The NISO Fellows Award was previously established to acknowledge lifetime achievement both within and outside NISO. We continued this tradition by honoring George Kerscher as the 2021 NISO Fellow. His incredible list of contributions would fill more than the length of this note. He has led the transformation of content from print to digital for more than three decades, having personally contributed to dozens of standards projects related to accessibility and to the formats that are used across the entire world of electronic content. NISO also continued its tradition of honoring an outstanding individual with the Miles Conrad Lecture, this year highlighting Heather Joseph’s lifetime of achievements in pursuit of open content. Heather’s talk connected openness to the mission of scholarly communication and laid forth a vision of a world more effective and transformed by open sharing of knowledge. Both George’s accomplishments and Heather’s vision are inspiring.
We also honored those who contribute in unsung ways, as well. This year, we recognized Julie Zhu and Athena Hoeppner for the work that they have made in various NISO standards projects. Julie has contributed her time and efforts not only at the NISO Topic Committee level, but also on six different standards committees. Athena has served as Topic Committee Co-Chair for Information Policy and Analysis, as well as co-chair of the Content Platform Migrations project, and is presently advocating for another potential NISO standards project, which she discussed at NISO Plus. Both are stellar examples of the dedication and passion that members of our community bring to NISO, for which we all owe a debt of gratitude.
Overall, the NISO Plus Conference was a celebration of volunteer contributors. The projects and ideas that were discussed, all of the potential outputs that will be pursued, even the event itself — all were a result of volunteer contributions.

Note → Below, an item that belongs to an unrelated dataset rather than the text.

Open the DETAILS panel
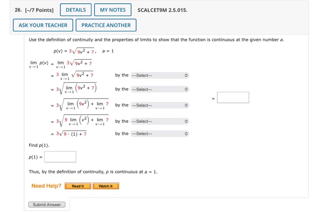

The voluntary contributions of <sponsors> allowed us to keep registration rates low. Each of the speakers gave freely of their time, for which we are incredibly grateful. The program committee contributed their expertise in crafting an amazing program. It was an astonishing team effort. To watch it come together and to watch the hundreds of participants engage in our community filled me with such pride. At the end of NISO Plus 2021, I talked about keeping the excitement going and keeping the conversations on the new NISO Community Forum and project ideas discussed at the meeting moving forward. We can support you, but primarily, this will need to be done by all of you. Based on past results, I have every reason for faith that you all will continue to do the work necessary to make our collective vision for NISO Plus a success. Because it is not what happens between the time when NISO Plus starts and when it ends that matters. It is what we are doing today, now that the conference is over, that will determine whether the meeting achieves our goals.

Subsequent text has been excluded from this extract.